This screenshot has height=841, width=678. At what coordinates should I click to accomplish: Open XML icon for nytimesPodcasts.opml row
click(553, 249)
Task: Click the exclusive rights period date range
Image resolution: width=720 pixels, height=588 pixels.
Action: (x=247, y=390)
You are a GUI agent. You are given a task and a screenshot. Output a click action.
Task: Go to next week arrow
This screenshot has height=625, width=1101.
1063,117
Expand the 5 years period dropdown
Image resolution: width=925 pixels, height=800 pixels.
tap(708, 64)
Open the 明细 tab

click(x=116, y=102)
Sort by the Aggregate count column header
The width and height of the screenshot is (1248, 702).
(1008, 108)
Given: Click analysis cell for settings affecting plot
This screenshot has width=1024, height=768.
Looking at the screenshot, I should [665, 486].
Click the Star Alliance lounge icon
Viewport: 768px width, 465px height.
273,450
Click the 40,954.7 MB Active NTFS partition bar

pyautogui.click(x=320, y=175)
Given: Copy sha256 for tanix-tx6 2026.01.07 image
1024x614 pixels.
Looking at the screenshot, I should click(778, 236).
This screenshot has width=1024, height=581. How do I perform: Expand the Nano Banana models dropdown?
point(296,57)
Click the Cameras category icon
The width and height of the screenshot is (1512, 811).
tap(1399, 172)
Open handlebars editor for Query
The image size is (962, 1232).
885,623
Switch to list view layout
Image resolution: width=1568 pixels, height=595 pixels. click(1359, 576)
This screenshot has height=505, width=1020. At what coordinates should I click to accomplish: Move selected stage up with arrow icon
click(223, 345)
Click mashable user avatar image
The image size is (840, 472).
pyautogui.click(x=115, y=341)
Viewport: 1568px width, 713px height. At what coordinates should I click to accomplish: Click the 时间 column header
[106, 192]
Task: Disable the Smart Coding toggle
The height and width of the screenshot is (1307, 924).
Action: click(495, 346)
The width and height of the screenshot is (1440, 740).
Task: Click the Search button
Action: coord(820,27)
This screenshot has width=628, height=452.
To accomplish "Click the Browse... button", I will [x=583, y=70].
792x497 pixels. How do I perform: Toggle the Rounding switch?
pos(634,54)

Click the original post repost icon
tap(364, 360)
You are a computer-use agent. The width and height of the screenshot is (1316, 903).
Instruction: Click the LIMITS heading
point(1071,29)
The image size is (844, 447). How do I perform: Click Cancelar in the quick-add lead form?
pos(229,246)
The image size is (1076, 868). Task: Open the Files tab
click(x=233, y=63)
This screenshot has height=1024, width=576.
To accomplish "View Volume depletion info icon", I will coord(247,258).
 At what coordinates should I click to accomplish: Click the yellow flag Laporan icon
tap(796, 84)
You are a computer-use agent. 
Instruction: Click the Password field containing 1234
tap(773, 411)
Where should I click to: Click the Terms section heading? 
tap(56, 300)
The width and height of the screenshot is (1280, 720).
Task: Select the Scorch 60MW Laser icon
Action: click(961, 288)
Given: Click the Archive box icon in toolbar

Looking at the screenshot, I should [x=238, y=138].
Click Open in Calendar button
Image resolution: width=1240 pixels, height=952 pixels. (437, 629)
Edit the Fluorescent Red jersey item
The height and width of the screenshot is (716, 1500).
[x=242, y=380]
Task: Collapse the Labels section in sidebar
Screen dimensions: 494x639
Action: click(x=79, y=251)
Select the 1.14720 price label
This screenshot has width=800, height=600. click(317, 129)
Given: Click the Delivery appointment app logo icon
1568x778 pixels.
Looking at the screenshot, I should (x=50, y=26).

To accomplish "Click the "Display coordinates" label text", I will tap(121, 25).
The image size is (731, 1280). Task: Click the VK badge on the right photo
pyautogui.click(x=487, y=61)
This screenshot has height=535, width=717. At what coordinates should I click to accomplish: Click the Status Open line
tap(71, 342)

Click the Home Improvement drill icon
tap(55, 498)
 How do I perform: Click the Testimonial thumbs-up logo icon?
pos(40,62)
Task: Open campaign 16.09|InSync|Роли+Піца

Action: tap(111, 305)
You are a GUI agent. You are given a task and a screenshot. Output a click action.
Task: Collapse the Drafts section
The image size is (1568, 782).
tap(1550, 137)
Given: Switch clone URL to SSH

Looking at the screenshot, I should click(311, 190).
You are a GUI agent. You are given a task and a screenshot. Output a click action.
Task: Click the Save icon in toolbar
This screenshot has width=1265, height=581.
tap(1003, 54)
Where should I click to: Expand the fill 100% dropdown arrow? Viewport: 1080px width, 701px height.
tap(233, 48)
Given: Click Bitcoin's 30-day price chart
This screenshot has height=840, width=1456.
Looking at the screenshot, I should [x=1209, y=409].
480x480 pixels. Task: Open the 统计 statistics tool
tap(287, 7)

▸ **Activity**:
Please retype all of the material above, keeping it exact.

▸ **Result below**:
This screenshot has height=841, width=678. At what coordinates should I click to accomplish: Open XML icon for nytimesPodcasts.opml row
click(553, 249)
Task: Click the exclusive rights period date range
Image resolution: width=720 pixels, height=588 pixels.
Action: (x=247, y=390)
You are a GUI agent. You are given a task and a screenshot. Output a click action.
Task: Go to next week arrow
This screenshot has height=625, width=1101.
1063,117
Expand the 5 years period dropdown
Image resolution: width=925 pixels, height=800 pixels.
tap(708, 64)
Open the 明细 tab

click(x=116, y=102)
Sort by the Aggregate count column header
The width and height of the screenshot is (1248, 702).
(1008, 108)
Given: Click analysis cell for settings affecting plot
This screenshot has width=1024, height=768.
Looking at the screenshot, I should [665, 486].
Click the Star Alliance lounge icon
Viewport: 768px width, 465px height.
273,450
Click the 40,954.7 MB Active NTFS partition bar

pyautogui.click(x=320, y=175)
Given: Copy sha256 for tanix-tx6 2026.01.07 image
1024x614 pixels.
Looking at the screenshot, I should click(778, 236).
This screenshot has width=1024, height=581. How do I perform: Expand the Nano Banana models dropdown?
point(296,57)
Click the Cameras category icon
The width and height of the screenshot is (1512, 811).
tap(1399, 172)
Open handlebars editor for Query
The image size is (962, 1232).
885,623
Switch to list view layout
Image resolution: width=1568 pixels, height=595 pixels. click(1359, 576)
This screenshot has height=505, width=1020. At what coordinates should I click to accomplish: Move selected stage up with arrow icon
click(223, 345)
Click mashable user avatar image
The image size is (840, 472).
pyautogui.click(x=115, y=341)
Viewport: 1568px width, 713px height. At what coordinates should I click to accomplish: Click the 时间 column header
[106, 192]
Task: Disable the Smart Coding toggle
The height and width of the screenshot is (1307, 924).
Action: click(495, 346)
The width and height of the screenshot is (1440, 740).
Task: Click the Search button
Action: coord(820,27)
This screenshot has width=628, height=452.
To accomplish "Click the Browse... button", I will [x=583, y=70].
792x497 pixels. How do I perform: Toggle the Rounding switch?
pos(634,54)

Click the original post repost icon
tap(364, 360)
You are a computer-use agent. The width and height of the screenshot is (1316, 903).
Instruction: Click the LIMITS heading
point(1071,29)
The image size is (844, 447). How do I perform: Click Cancelar in the quick-add lead form?
pos(229,246)
The image size is (1076, 868). Task: Open the Files tab
click(x=233, y=63)
This screenshot has height=1024, width=576.
To accomplish "View Volume depletion info icon", I will coord(247,258).
 At what coordinates should I click to accomplish: Click the yellow flag Laporan icon
tap(796, 84)
You are a computer-use agent. 
Instruction: Click the Password field containing 1234
tap(773, 411)
Where should I click to: Click the Terms section heading? 
tap(56, 300)
The width and height of the screenshot is (1280, 720).
Task: Select the Scorch 60MW Laser icon
Action: click(961, 288)
Given: Click the Archive box icon in toolbar

Looking at the screenshot, I should [x=238, y=138].
Click Open in Calendar button
Image resolution: width=1240 pixels, height=952 pixels. (437, 629)
Edit the Fluorescent Red jersey item
The height and width of the screenshot is (716, 1500).
[x=242, y=380]
Task: Collapse the Labels section in sidebar
Screen dimensions: 494x639
Action: click(x=79, y=251)
Select the 1.14720 price label
This screenshot has width=800, height=600. click(317, 129)
Given: Click the Delivery appointment app logo icon
1568x778 pixels.
Looking at the screenshot, I should (x=50, y=26).

To accomplish "Click the "Display coordinates" label text", I will tap(121, 25).
The image size is (731, 1280). Task: Click the VK badge on the right photo
pyautogui.click(x=487, y=61)
This screenshot has height=535, width=717. At what coordinates should I click to accomplish: Click the Status Open line
tap(71, 342)

Click the Home Improvement drill icon
tap(55, 498)
 How do I perform: Click the Testimonial thumbs-up logo icon?
pos(40,62)
Task: Open campaign 16.09|InSync|Роли+Піца

Action: tap(111, 305)
You are a GUI agent. You are given a task and a screenshot. Output a click action.
Task: Collapse the Drafts section
The image size is (1568, 782).
tap(1550, 137)
Given: Switch clone URL to SSH

Looking at the screenshot, I should click(311, 190).
You are a GUI agent. You are given a task and a screenshot. Output a click action.
Task: Click the Save icon in toolbar
This screenshot has width=1265, height=581.
tap(1003, 54)
Where should I click to: Expand the fill 100% dropdown arrow? Viewport: 1080px width, 701px height.
tap(233, 48)
Given: Click Bitcoin's 30-day price chart
This screenshot has height=840, width=1456.
Looking at the screenshot, I should [x=1209, y=409].
480x480 pixels. Task: Open the 统计 statistics tool
tap(287, 7)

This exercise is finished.